Her group estimates about 200,000 Calgarians, or 15 per cent of the city’s population, now live beneath the poverty line, a number that constantly fluctuates for the worse.
Governments, she said, also need to focus on ending homelessness, which would save money in the long term.
With landlords increasingly inclined to see their properties in a booming market, renters are being increasingly squeezed by displacement and higher monthly payments, added Reid.
“If we don’t right the ship now, it’ll cost more in the future … if we don’t do these things, then a surplus isn’t anything to celebrate,” said Reid.
In an email, an acting spokesman for Alberta Treasury Board and Finance said the government reiterated Kenney’s message.
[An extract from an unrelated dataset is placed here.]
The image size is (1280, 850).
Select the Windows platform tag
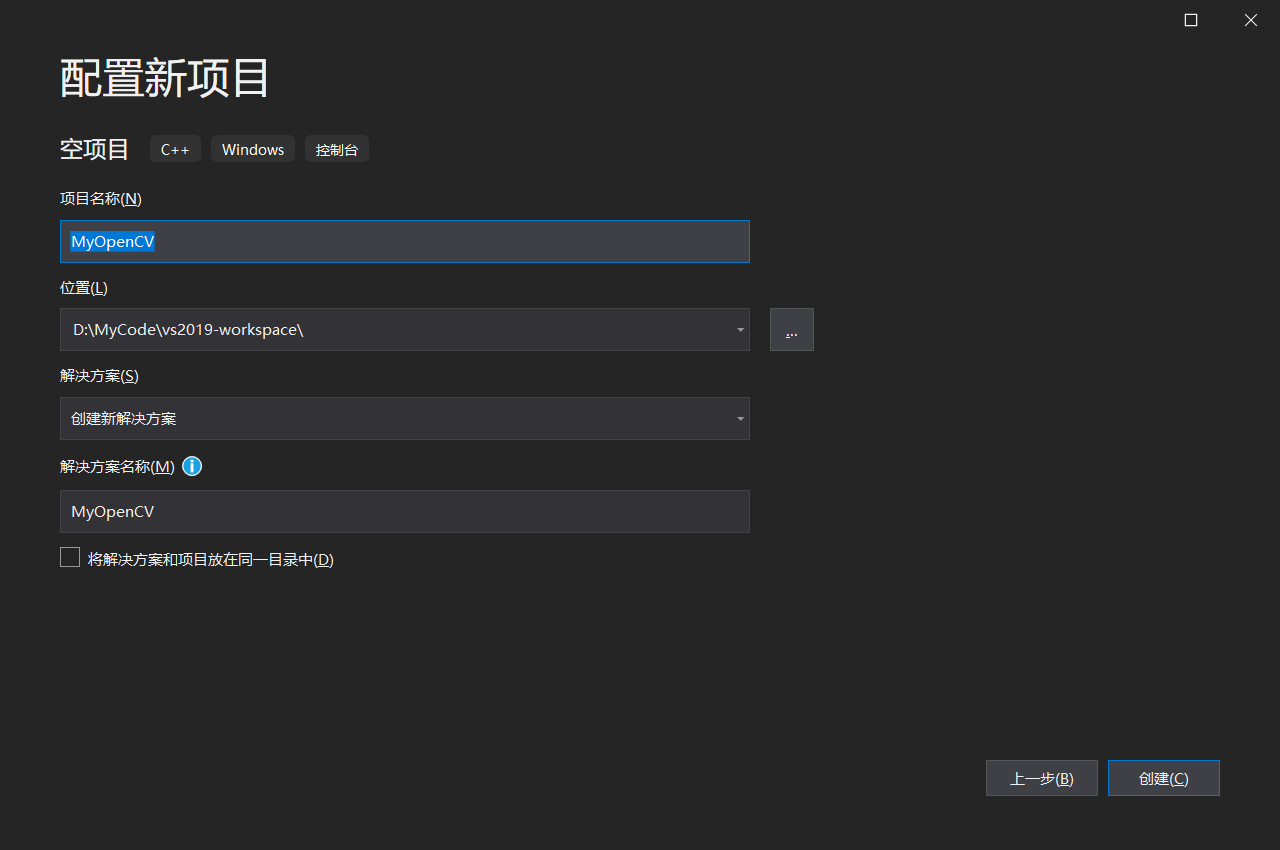pyautogui.click(x=252, y=148)
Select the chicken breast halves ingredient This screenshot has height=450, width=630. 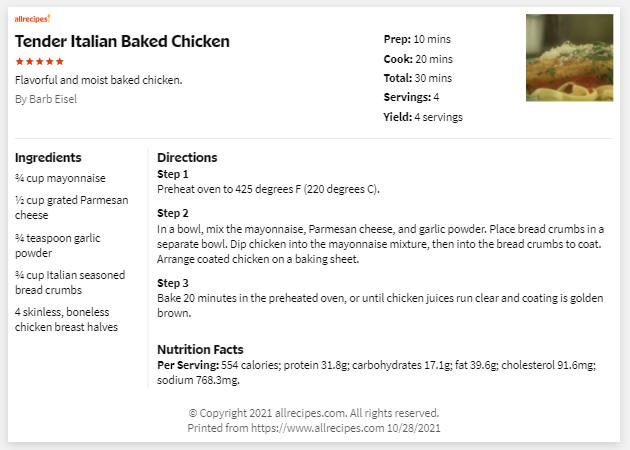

“Alberta’s government is providing substantial relief at the pumps, on electricity and natural gas, and we are considering what can be done to further support Albertans,” said Rob Williams.
“Once again, we also call on the federal government to take action to help families, follow our lead and suspend federal fuel taxes that continue to cause pain for Canadians.”
Meanwhile, the Bank of Canada’s survey of consumer expectations suggests expectations for inflation have also risen with worries about prices for food, gas and rent.
The consumer report also said expectations for higher inflation and rising interest rates are affecting consumer confidence.
The bank noted that lower-income Canadians and older individuals are more concerned about grocery prices and rent than younger respondents and households with higher incomes.
Consumers, especially those with lower incomes, are adjusting to high inflation by cutting spending, postponing major purchases, looking for discounts and options for cheaper alternatives, it said.